## Data shown
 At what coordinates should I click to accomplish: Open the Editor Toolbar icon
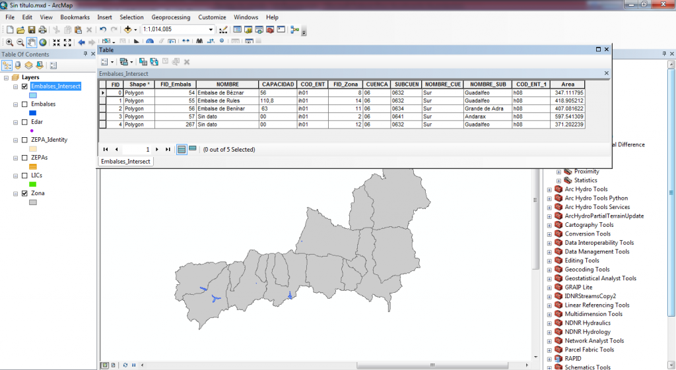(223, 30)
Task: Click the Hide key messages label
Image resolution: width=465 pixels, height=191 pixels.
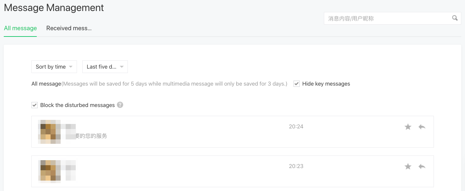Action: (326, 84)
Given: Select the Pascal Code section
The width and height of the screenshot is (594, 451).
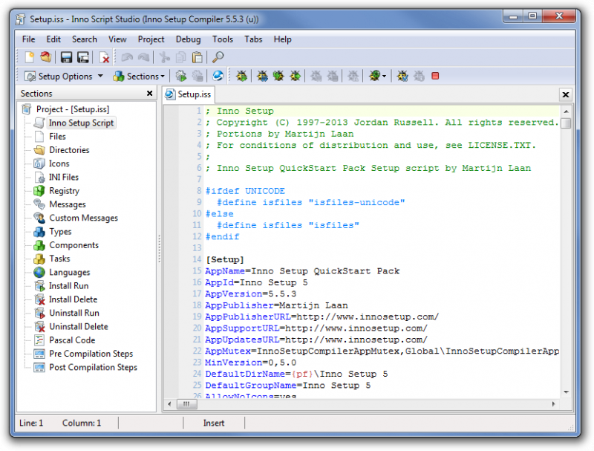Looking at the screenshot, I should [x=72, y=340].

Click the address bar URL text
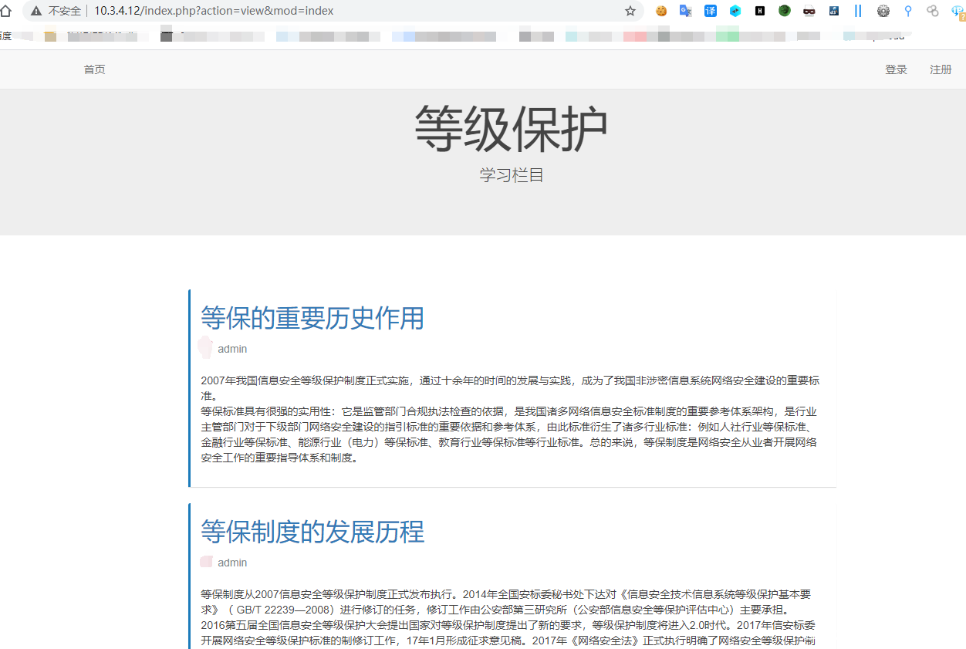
* * *
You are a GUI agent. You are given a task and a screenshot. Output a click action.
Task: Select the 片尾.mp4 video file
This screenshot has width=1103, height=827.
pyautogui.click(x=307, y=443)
...
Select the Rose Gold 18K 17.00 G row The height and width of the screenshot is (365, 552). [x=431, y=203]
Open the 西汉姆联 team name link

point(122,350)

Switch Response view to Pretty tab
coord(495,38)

## The problem
Can you rewrite the part of the entries above that opens with the line containing "Task: Click the Hide key messages label" and closes with the line containing "Action: (326, 84)" as a Markdown table with the columns Row and Text, both end lines included? Give each non-blank line its own numbered row, and leave the pictures out.

## Correct output
| Row | Text |
|---|---|
| 1 | Task: Click the Hide key messages label |
| 2 | Image resolution: width=465 pixels, height=191 pixels. |
| 3 | Action: (326, 84) |